• Text section:
** BEGIN **
But not everyone agrees. In fairness to the science of climate change, TRC feels it is worthwhile to post this editorial from the WSJ, signed by 16 scientists, arguing against the need to take drastic action on climate change.

Titled No Need to Panic on Global Warming, the op-ed is a cool and considerate argument that there is no evidence in the science that points towards a need to decarbonize our global economy. There are many problems in the argument presented here, in my opinion, but I will note that the main reasons this group of scientists do not want to take action boils down to very familiar arguments: CO2 is good for the planet, scientists are strong-armed by the alarmists into submission, and the benefits of carbon-free investment are not worth the costs.

Here’s some excerpts.

  • The fact is that CO2 is not a pollutant. CO2 is a colorless and odorless gas, exhaled at high concentrations by each of us, and a key component of the biosphere’s life cycle. Plants do so much better with more CO2 that greenhouse operators often increase the CO2 concentrations by factors of three or four to get better growth. This is no surprise since plants and animals evolved when CO2 concentrations were about 10 times larger than they are today. Better plant varieties, chemical fertilizers and agricultural management contributed to the great increase in agricultural yields of the past century, but part of the increase almost certainly came from additional CO2 in the atmosphere.
** END **
• Data excerpt:
** BEGIN **
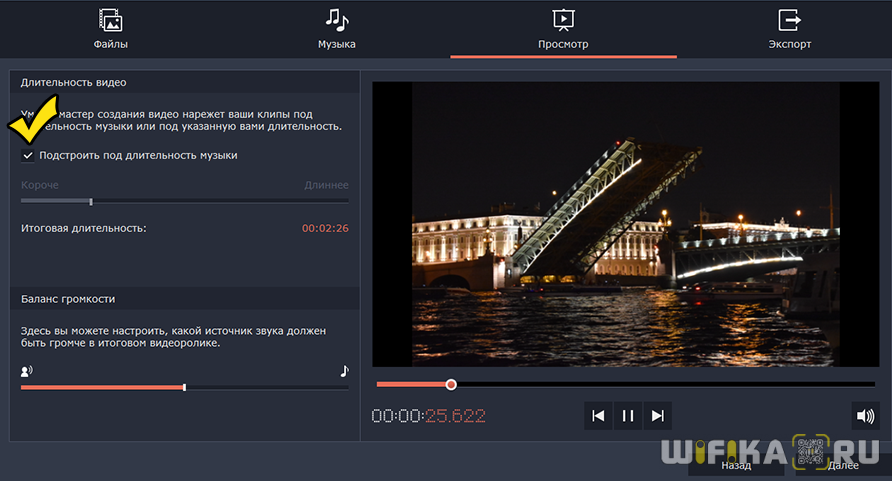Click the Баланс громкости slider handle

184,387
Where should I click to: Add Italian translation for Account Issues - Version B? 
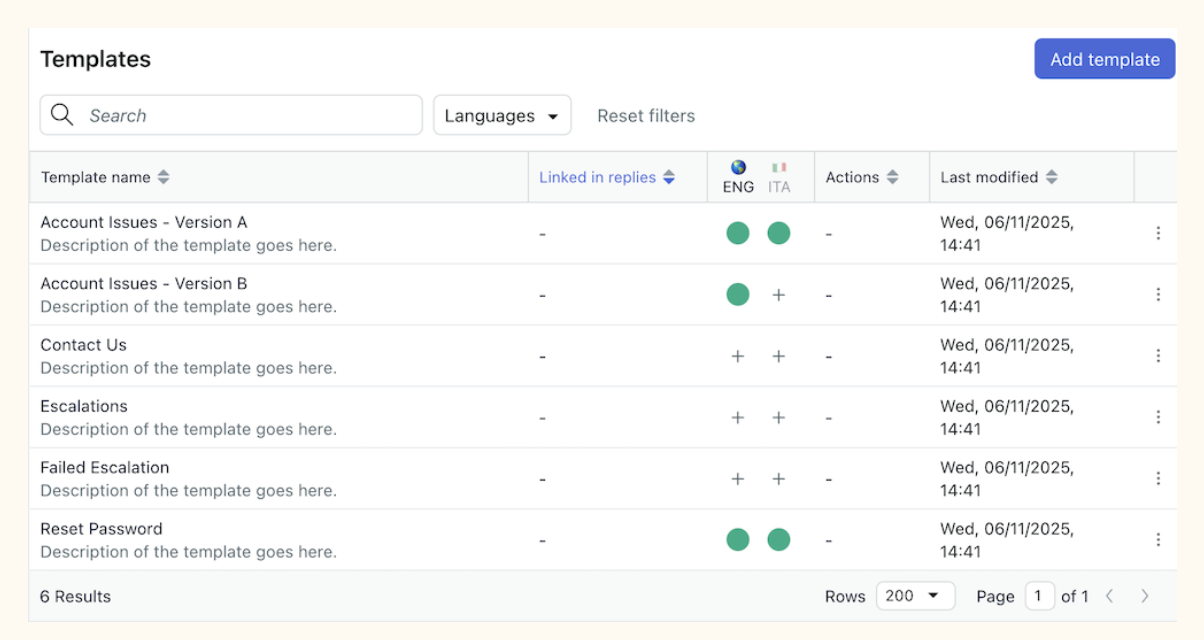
** END **
• Exercise objective: In the climate change post, rewrite the passage from "But not everyone" up to and including "worth the costs.", replacing "op-ed" with "opinion piece".

• Correct result:
But not everyone agrees. In fairness to the science of climate change, TRC feels it is worthwhile to post this editorial from the WSJ, signed by 16 scientists, arguing against the need to take drastic action on climate change.

Titled No Need to Panic on Global Warming, the opinion piece is a cool and considerate argument that there is no evidence in the science that points towards a need to decarbonize our global economy. There are many problems in the argument presented here, in my opinion, but I will note that the main reasons this group of scientists do not want to take action boils down to very familiar arguments: CO2 is good for the planet, scientists are strong-armed by the alarmists into submission, and the benefits of carbon-free investment are not worth the costs.